Él no se inmutó. Dejó el cuchillo sobre la encimera con un suave clic y se limpió las manos en un paño, sus movimientos deliberados, lentos. Se acercó a ella, acortando la distancia hasta que ella tuvo que levantar la cabeza para mirarlo. Su calma era un muro contra el que la histeria de ella se estrellaba en vano.
—Te vi, Andrea —dijo, su voz tan baja que ella apenas pudo oírla por encima de los latidos de su propio corazón—. Sola. Asustada. El mundo te habría devorado. Hice lo que tenía que hacer para protegerte. Siempre haré lo que tenga que hacer. —Su mirada se endureció—. Llámalo como quieras. Pero esta noche, vas a comer. No dejaré que te consumas por tu propio orgullo.
Ella intentó retroceder, darse la vuelta, pero él fue más rápido. La sujetó por la muñeca. El contacto fue como una descarga eléctrica. Su agarre no era brutal, no dejaría marca, pero era absoluto, inquebrantable. Era la primera vez que la tocaba con esa clase de fuerza decidida, y la tensión de ese simple gesto silenció su grito.
La guio hasta la lujosa mesa del comedor y retiró una silla. La orden no fue hablada, pero estaba clara en la presión de su mano.
—Siéntate.
Derrotada, con la rabia convertida en una impotencia temblorosa, Andrea se sentó.
Él la soltó y volvió a la cocina. Minutos después, colocó frente a ella un plato de pasta con aceite de trufa y virutas de parmesano, y le sirvió una copa de Barolo. Se sentó frente a ella y empezó a comer en silencio.
El aroma era exquisito. La escena era surrealista. Y en ese momento, el pensamiento la golpeó con la fuerza de una puñalada. Esto es. Esto era lo que había deseado durante meses, lo que había soñado en las noches solitarias de su pequeño apartamento. Una cena. Él y ella. Una noche normal, una vida simple. Un espejismo de normalidad que le había rogado y que él le había negado.

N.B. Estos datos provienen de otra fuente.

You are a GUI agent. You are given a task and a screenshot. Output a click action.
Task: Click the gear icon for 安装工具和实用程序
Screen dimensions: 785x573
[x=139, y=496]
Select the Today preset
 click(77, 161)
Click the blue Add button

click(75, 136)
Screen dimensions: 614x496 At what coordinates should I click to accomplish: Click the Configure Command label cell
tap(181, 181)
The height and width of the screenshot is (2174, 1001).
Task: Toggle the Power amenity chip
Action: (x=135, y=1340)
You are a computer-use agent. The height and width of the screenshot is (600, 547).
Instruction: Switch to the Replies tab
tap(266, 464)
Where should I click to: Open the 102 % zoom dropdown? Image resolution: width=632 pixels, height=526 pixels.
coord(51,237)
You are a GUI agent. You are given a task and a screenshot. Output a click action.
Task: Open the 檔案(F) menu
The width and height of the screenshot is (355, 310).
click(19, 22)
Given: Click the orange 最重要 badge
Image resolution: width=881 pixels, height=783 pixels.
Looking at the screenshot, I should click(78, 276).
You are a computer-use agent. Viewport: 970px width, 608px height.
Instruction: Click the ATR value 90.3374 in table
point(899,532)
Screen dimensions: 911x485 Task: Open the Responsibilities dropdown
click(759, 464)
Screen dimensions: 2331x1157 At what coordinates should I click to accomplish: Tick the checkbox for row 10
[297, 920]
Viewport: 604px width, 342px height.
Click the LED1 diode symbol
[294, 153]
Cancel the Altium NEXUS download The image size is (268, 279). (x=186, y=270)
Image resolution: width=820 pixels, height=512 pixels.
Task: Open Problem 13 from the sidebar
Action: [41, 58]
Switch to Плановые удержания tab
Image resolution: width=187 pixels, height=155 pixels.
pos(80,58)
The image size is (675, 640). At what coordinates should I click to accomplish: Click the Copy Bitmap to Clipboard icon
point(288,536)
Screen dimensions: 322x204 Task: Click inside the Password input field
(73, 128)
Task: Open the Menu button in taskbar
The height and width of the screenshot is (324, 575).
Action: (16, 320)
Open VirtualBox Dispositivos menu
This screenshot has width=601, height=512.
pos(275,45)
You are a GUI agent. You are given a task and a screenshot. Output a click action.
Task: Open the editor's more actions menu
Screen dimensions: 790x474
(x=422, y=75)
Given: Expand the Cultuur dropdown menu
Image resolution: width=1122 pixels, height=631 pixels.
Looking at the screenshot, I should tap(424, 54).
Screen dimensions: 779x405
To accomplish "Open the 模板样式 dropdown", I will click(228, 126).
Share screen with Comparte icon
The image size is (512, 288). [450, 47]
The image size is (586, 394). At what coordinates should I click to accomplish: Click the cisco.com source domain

Recordó el dolor de su rechazo, la frialdad de su voz. “Eres mi hermana, Andrea.” La palabra que usó como un escudo para esconderse, la misma palabra que usó como un cuchillo para destrozarla.
La pena en su interior se agrió, fermentando en un ácido y furioso resentimiento. Levantó la vista del plato, sus ojos ya no llenos de miedo, sino de un desprecio afilado.
—Es un verdadero milagro —dijo, su voz goteando un sarcasmo que no esperaba tener—. Un milagro que la tía Clara te permita estar tanto tiempo aquí, en Lauría. Con lo mucho que le gusta mover los hilos de tu vida, debes tener la correa muy larga últimamente.
Vio el cambio en él. Fue sutil, pero inconfundible. Un músculo se tensó en su mandíbula. Su espalda se enderezó casi imperceptiblemente. La herida había dado en el blanco.
La cara de su tía apareció en su mente, una sucesión de recuerdos no deseados. Llamadas constantes a su despacho. "No olvides tu lugar, Nicolás. Esa niña es una responsabilidad, no un derecho." Su voz en una cena familiar, alta para que Andrea la oyera. "Los Barreiros la criaron por caridad, y la gratitud debe ser su máxima virtud." Y la peor de todas, la llamada al hospital, su voz quebrada y manipuladora. "Es tu hermana, Nico. Pensar en algo más... me mataría."
La calidez que pudiera haber en sus ojos se extinguió, reemplazada por una capa de hielo. Dejó el tenedor sobre el plato con un ruido seco.
Miró a Andrea, pero ya no la veía a ella. Veía un problema complejo que requería una solución simple.
—Mi tía no tiene nada que ver con esto —dijo, su voz plana, cortante, desprovista de toda emoción—. Termina tu cena.
La frase fue un portazo. Un muro de hielo que descendió entre ellos, congelando el aire. Él había ganado la batalla física, pero ella había encontrado su punto más vulnerable. Y ahora estaban allí, atrapados en un silencio glacial, dos prisioneros en una jaula de oro, cada uno sangrando por heridas que el otro le había infligido.